Eat real fat from real food

Coconut oil and ghee are wonderful to cook in high heats, and you cannot go wrong with real cultured or grass fed butter. These saturated fats are incredibly important to the diet. I am excited that we are reading more labels as a culture, but marketers are one step ahead. The food giants cut in cheap vegetable oils to lower the saturated fat content on foods because they think we want less, when in fact our bodies need more.  The body needs real fat from real food.

The third fat required by the body is polyunsaturated.  Trans fatty acids start as polyunsaturated fats, so do not be confused by tricky marketing.  These fats are highly unstable and should always be found refrigerated in dark bottles, cold pressed from nuts or seeds. You may recognize these as Omega 3's and Omega 6's, oils such as wheat germ, walnut, or sesame seed oil. I like to add 1 tbsp. of these as a last minute addition to enrich the flavor of a dish and bump the nutritional value.

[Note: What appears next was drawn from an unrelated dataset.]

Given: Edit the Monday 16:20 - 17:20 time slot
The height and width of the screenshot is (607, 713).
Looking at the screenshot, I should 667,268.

The most important thing to remember is to vary your fats, we need a balance of them all, and they should be eaten as close as possible to their original state. For example choosing anchovies on your caesar salad is preferable to buying a bottle of Omega 3 cod liver oil supplements.  Did you know grass fed beef has healthy Omega 3's?  The best method for heart healthy fats is ingestion of real food.